(Carlos Matos Gomes, in Facebook 13/11/2023)

Um regime, como uma empresa, como um Exército, como um navio, tem a existência em perigo quando os seus dirigentes, comandantes ou chefes são indivíduos sem referências, sem capacidade para distinguir o importante do acessório, por indivíduos que, nas inesquecíveis palavras de Eduardo Catroga elegem os pintelhos como objeto principal das suas preocupações.

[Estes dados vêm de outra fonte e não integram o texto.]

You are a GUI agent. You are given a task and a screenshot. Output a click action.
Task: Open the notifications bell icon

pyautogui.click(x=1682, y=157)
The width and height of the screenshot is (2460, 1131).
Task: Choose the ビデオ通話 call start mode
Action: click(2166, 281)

Estamos nesse ponto.
O espetáculo dos representantes dos partidos ao terramoto que hoje fez ruir as já podres estacas onde assentava o Ministério Público, uma instituição basilar no regime democrático, é revelador da “bicheza” que tem vindo a corromper o estado de direito, que é, saliente-se, antes de tudo, um regime de decência. O Ministério Público é (ou devia ser – e foi criado para o ser, um guardião da decência: do respeito pela lei e pela dignidade das pessoas.)
Dado o lamacento passado do MP na sua atuação política contra políticos, a questão deste caso “influencer” era de particular importância para ajuizar da credibilidade do Ministério Público (uma questão de elementar senso).
A pergunta dos portugueses era e é: Qual foi o papel que o MP desempenhou no que tem sido entendido como um golpe levado a cabo pela justiça – lawfare? Ora, do que falaram os “representantes dos partidos”? Da demissão de um ministro de um governo já demitido! E demitiu-se porquê? Respondem os dirigentes aos jornalistas: Porque não tem condições políticas para ser ministro!
Já não surge a pergunta lógica e embaraçosa: E porque não tem? Adivinha-se que a mais consistente resposta seria: Porque a Sandra Felgueiras, a nossa Joana D´Arc da integridade, honestidade e da decência política, fez um programa que o Galamba classificou como estrume. E quem diz que a Felgueiras faz programas que são estrume não pode ser ministro das infraestruturas! E há uns tempos o Presidente da República disse que não o queria!
E porque não o queria? Ele não disse? Podemos pintar um cenário: O Galamba é o ministro das grandes obras, do dinheiro gordo. E o Presidente é um democrata: esse dinheiro tem de ser dividido entre as clientelas… e o Presidente tem de contentar vários clientes… é a democracia a funcionar… E o mercado? O mercado é a arte de escolher os clientes…
Quanto à procuradoria da República e a sua Procuradora Geral, nem uma palavra. São, para os dirigentes políticos, um não assunto e uma personalidade irrelevante. No entanto, a ação dos procuradores, de derrube de um governo causa milhões de euros em despesas diretas (eleições), milhões em despesas indiretas: paralisia de serviços, prejuízos incalculáveis: adiamentos de projetos, aumento de juros e transferência de investimentos. Sobre esses temas de relevo, nem uma palavra dos dirigentes políticos. O que lhes interessa é a pequena rasteira. Esses assuntos são “pintelhos” para os dirigentes dos principais partidos e para a cambulhada de comentadores arrebanhados por uma comunicação social mercenária e cúmplice.
Quando o caso do regime é a demissão de um ministro sem que ele seja acusado com provas credíveis, e não a discussão do papel do Ministério Público num ato inaudito de efetivo golpe de Estado e de consequências desconhecidas – mas certamente desastrosas -, estamos num momento de naufrágio.
E não há salvador. Não há um recuperador como os heróis dos helicópteros da Força Aérea que resgatam náufragos nas tempestades.
O Presidente da República é parte do mundo de golpes baixos e ajustes de contas nas sombras das vielas, construído segundo as prioridades da comunicação social, que tem o expoente em Marques Mendes. Marcelo Rebelo de Sousa era uma vedeta – a principal vedeta na construção de cenários e de criação de falsos casos. Continua a ser.